I have one good memory of us at Christmas time. It plays solid, cinematic, fresh as the day it "once-upon-a-time-d." It was the 24th of December, Christmas Eve, 1975. We had a tradition. You'd whisk us away from an overwhelmed Mum cooking up a Danish storm in the kitchen—the luscious, rich scent of roast pork, red cabbage and caramel potatoes wafting down our apartment hall—and you'd drive us around the neighborhood. We'd oooh and ahhh at all the Christmas lights—glittering rainbow-ed teardrops glinting against icy roofs—comparing, laughing over who liked what arrangement best. Look, a snowman! There's a Santa's Hat! Had we already done that? You and I were standing outside on the little balcony off your master bedroom in our downtown apartment. Strung along the main balcony was our steadfast strand of alternating red and green lights, the one we would point to, how we could recognize home, when we turned the corner off Bloor St, and drove up High Park Blvd. If I stood on tiptoe, I could see the elegant bare arms of the park's frosted trees. Together we huddled against the cold. It was a awesome night, the kind of winter night Canadians find beautiful. I leaned into your slight frame, gazing up into your toothy grin and felt safe. We were looking for Santa. For Rudolph and the other reindeer. "Is that him?" I cried, pointing to the flickering red light of a passing airplane. "No." you explained. "Rudolph's nose shines steady. It does not blink when he's working." And then you cried out, that funny, joyous shout of yours. "There he is! There's Santa!" And I saw it. There it was. I saw the light. A steady stream of red, unblinking, moving silently through the dark winter sky. "Where is he going?" I cried. "Why isn't he coming here?" "He's coming", you assured me. "he's coming. He's just going east to Montreal first."

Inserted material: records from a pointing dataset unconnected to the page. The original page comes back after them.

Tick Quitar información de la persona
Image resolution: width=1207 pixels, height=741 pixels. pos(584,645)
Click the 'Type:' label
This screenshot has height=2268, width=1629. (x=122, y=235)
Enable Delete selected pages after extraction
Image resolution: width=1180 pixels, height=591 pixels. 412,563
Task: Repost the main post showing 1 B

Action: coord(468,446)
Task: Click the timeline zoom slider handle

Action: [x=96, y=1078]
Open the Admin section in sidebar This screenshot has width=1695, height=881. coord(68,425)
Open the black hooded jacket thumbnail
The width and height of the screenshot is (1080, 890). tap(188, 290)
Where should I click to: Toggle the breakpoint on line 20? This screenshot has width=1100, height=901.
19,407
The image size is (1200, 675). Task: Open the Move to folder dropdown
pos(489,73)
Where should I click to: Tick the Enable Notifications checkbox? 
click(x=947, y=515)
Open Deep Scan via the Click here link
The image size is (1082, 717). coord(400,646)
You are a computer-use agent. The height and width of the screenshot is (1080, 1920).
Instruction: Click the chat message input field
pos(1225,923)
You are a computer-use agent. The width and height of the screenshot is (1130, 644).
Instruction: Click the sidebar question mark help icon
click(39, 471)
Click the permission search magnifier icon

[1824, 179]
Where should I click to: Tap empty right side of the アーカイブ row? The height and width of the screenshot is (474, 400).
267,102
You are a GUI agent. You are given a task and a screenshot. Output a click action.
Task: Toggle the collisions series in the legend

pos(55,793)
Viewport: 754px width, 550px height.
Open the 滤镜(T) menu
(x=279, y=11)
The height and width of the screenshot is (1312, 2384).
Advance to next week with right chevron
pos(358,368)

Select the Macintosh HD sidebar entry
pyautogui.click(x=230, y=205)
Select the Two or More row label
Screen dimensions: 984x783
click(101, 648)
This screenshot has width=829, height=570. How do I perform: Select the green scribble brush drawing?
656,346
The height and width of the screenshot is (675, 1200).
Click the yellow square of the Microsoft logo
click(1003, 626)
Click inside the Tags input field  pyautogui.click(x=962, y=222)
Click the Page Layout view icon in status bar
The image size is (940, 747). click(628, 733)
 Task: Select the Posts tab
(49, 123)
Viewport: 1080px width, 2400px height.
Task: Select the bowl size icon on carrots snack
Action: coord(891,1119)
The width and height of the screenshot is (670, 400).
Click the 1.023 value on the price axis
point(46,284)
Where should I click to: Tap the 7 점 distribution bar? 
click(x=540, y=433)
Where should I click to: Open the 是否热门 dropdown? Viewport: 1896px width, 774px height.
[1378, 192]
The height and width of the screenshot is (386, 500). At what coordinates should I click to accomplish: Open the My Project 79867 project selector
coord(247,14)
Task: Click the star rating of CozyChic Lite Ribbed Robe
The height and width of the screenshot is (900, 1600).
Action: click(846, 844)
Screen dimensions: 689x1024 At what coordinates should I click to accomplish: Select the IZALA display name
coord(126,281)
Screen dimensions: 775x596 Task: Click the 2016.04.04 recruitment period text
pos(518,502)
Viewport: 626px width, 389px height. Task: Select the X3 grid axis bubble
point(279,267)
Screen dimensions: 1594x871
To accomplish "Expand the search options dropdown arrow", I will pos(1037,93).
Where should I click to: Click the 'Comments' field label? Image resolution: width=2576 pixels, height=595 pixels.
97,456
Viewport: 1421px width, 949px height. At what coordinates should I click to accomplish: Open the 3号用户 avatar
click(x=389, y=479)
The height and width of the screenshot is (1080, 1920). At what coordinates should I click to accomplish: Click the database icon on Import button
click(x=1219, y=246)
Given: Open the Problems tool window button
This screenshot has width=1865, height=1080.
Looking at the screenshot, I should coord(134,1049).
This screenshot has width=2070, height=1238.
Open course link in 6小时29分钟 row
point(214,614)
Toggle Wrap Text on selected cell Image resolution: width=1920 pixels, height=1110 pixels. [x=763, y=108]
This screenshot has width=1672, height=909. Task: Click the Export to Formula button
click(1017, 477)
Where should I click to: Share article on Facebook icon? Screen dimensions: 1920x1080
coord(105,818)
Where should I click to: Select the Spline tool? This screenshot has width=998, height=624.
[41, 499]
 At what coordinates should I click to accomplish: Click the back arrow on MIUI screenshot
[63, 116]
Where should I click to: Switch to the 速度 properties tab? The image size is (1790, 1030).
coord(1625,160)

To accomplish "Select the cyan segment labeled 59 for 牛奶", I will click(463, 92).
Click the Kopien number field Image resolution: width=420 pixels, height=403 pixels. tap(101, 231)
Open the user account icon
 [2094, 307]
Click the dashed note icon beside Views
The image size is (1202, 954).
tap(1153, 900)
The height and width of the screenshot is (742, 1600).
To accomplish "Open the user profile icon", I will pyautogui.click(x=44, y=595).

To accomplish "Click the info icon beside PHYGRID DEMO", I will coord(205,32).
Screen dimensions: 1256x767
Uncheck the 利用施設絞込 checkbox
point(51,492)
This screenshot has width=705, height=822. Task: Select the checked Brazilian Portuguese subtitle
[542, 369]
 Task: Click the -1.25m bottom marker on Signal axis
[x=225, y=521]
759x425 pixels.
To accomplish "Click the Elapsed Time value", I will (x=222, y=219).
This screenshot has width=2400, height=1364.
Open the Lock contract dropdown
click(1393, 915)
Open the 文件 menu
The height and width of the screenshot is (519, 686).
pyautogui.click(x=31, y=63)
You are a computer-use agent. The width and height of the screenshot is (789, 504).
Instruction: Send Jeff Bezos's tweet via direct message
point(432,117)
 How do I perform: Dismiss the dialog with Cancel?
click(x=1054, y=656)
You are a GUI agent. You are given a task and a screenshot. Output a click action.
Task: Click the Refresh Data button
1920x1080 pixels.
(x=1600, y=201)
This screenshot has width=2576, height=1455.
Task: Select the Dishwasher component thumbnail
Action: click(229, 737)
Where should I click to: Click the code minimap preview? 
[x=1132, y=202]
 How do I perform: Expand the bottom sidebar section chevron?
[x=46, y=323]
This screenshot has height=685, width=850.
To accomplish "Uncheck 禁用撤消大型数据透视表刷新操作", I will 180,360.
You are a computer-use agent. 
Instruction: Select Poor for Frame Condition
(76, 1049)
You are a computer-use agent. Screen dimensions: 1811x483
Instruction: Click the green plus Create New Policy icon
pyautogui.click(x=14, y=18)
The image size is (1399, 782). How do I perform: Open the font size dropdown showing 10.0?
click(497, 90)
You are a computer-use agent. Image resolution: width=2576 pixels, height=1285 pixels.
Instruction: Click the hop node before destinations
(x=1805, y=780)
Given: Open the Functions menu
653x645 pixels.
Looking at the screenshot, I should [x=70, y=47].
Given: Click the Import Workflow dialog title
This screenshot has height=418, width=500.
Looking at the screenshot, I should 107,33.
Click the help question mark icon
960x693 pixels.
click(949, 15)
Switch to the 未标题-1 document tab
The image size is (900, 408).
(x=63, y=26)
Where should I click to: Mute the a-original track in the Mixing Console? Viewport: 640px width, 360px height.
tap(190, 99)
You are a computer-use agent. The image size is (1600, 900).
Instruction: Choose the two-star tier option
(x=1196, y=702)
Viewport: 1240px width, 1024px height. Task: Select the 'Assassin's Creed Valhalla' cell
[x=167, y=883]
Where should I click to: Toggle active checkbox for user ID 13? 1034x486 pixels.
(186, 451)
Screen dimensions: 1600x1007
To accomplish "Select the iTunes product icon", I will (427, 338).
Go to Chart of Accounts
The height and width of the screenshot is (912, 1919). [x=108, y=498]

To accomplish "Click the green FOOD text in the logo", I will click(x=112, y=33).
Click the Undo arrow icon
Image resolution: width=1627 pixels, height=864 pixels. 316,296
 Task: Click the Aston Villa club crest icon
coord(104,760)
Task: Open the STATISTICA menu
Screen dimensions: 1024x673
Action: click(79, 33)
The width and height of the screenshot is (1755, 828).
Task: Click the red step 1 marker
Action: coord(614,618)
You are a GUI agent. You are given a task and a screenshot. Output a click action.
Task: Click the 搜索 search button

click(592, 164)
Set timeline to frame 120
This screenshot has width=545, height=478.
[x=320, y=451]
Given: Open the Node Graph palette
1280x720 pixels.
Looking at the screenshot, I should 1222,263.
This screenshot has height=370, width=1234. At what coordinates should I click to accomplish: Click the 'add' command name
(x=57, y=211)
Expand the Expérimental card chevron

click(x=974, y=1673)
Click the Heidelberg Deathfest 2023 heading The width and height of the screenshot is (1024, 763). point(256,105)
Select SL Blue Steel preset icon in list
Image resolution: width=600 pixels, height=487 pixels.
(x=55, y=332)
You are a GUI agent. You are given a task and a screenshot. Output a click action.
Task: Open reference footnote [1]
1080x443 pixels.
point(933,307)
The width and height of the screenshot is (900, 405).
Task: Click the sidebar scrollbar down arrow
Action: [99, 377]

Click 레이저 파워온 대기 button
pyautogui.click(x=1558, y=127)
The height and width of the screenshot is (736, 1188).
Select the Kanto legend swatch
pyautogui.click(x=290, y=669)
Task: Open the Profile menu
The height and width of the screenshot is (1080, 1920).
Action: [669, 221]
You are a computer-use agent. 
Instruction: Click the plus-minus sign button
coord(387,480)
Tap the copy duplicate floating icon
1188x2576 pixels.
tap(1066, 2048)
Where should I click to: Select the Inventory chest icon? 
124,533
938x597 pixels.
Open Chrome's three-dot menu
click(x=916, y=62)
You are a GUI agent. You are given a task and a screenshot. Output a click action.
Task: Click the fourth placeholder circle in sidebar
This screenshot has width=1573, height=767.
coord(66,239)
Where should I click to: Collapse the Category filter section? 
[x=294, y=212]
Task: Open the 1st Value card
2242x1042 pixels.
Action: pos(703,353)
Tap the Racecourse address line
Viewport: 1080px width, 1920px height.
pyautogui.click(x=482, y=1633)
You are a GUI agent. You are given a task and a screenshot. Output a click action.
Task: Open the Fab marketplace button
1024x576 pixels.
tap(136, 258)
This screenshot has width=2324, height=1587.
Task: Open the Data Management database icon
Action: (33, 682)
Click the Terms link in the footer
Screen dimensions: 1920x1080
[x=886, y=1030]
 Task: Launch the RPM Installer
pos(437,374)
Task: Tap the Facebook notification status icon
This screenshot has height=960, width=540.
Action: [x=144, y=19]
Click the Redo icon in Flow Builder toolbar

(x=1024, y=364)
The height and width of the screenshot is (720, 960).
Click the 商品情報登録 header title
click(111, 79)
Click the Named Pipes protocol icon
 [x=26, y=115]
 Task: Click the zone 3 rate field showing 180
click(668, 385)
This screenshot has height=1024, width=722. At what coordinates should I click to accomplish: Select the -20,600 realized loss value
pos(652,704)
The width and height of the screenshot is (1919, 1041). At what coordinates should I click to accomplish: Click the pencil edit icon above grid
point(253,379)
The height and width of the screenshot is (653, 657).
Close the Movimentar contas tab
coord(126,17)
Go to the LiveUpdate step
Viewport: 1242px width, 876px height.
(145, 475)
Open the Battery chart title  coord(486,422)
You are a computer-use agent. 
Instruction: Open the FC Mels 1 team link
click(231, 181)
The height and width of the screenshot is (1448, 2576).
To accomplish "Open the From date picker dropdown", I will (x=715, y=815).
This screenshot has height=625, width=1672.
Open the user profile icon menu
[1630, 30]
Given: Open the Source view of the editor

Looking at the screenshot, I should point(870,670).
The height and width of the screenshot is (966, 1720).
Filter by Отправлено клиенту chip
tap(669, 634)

And I believed. I believed.
You made it so easy to believe. And when you died, I guess, I just couldn't anymore. Believe in love, or possibility. Or the magic of Christmas.
I lied. I have one other Christmas memory. I remember that "Good King Wenceslas" was your favorite hymn. I tell Kevin this every year when we light the real, "Danish" candles on our Christmas tree. I picture the four of us—Mummy, N., you and me—"waltzing" around the resplendent tree, softly aglow in candlelight and the tacky shimmer of tinsel garlands. Sometimes holding hands, sometimes holding our carol books, the candles flickering in the merciful breeze of our dance. I remind my husband of this every year, and he never says, "I know, sweetheart. I know." He just nods quietly and we sing.
And singing is no longer painful.
"Sire the night is darker now
And the wind grows stronger.
Fails my heart, I know not how,
I can go no longer..."
You would have liked him, Daddy. No. You would've loved him.
I believe in him. He made me believe in love. And possibility. And the magic of Christmas.
And now, I am willing to believe in Him.
So for Them, I will try to love Christmas again.